When this happens it is a blessing, and we feel that the years of parenting have paid off. But not all young people follow that kind of path into adulthood. Despite parents’ best efforts, some grown children, whether it be through personality clashing or troubling behaviors, are difficult to be around or to like. This may sound impossible to some of you, but it is not for parents whose adult children are abusive or engage in major social misconduct.
Do not rush to judge the parents who admit to disliking their (adult) child.
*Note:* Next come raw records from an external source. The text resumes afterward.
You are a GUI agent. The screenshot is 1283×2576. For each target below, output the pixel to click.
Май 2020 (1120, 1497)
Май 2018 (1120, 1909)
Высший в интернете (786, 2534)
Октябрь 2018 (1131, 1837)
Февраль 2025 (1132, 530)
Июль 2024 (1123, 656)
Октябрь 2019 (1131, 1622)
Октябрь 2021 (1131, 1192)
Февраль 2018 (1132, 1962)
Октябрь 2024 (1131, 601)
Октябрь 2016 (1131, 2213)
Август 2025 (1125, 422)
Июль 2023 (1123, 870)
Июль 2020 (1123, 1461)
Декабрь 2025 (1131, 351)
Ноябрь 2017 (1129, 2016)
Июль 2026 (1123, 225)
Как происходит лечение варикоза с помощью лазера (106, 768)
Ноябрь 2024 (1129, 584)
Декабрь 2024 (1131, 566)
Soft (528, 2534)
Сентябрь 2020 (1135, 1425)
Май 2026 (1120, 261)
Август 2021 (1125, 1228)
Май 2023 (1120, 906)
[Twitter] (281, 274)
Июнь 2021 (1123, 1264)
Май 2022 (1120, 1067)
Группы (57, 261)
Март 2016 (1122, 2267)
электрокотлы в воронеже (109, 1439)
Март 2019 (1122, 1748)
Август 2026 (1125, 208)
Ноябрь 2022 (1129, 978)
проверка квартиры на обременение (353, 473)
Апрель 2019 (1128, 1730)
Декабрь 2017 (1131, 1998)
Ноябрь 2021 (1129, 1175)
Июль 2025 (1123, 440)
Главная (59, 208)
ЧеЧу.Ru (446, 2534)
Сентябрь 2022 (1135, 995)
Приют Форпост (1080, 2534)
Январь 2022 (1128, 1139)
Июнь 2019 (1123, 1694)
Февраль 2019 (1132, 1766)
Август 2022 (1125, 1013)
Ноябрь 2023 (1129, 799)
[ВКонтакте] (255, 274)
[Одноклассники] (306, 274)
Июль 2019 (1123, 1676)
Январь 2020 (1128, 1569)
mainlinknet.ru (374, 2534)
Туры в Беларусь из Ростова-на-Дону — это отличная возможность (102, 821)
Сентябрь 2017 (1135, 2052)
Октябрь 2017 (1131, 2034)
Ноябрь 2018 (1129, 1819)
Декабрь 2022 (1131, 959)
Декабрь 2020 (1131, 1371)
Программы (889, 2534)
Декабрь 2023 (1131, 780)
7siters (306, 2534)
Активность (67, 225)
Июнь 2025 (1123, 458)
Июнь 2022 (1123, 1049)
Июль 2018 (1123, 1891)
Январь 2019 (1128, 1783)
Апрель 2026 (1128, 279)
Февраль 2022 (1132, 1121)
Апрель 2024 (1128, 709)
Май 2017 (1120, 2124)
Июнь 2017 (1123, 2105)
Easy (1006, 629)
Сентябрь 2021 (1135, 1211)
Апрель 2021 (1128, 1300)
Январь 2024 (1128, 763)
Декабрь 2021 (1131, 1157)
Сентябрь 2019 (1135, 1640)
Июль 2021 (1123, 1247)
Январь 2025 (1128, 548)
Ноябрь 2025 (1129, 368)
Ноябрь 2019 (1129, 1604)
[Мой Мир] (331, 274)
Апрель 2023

They want nothing more than to be able to love that child unconditionally. It may be in the parent’s best interest, however, to pull back if their love is met with repeatedly abusive reactions, even if it is a holiday.
4. It is neither possible nor prudent to treat all your children equally at all times.
The holiday season is here and most of us take pains to treat our children equitably. We want to be fair, and that often that means spending equal amounts per child. Makes sense, right? But sometimes situations come up where that kind of decision isn’t as easily arrived at.
Just as our kids grow in understanding and insights in life, so do we. A parent may decide she has overindulged her first child with “stuff” to the point that her young adult has an entitlement attitude. Along comes a younger brother who now wants the same goodies that his older sister received. What is the parent to do? Continue to spend unwisely on the sibling, or use her hard-won insight to stop doing what does not work?
What if your family’s circumstances have radically changed? Perhaps there has been a job loss or retirement that shrinks the family budget. You may no longer have the resources to give as you have in the past. Try to get past your guilt-if you are feeling bad—and recognize your limits.
Finally, there are children who, because of severe behaviors, have alienated their families. Do you continue giving to them at the same level you give to others? Use your best judgment here. You surely don’t want to send the message that they can behave terribly and you will overlook it forever.
It is easy to enjoy the holidays when the love and respect between family members or friends is reciprocal. I hope that you have been able to spend Thanksgiving with those you appreciate, and who appreciate you as well.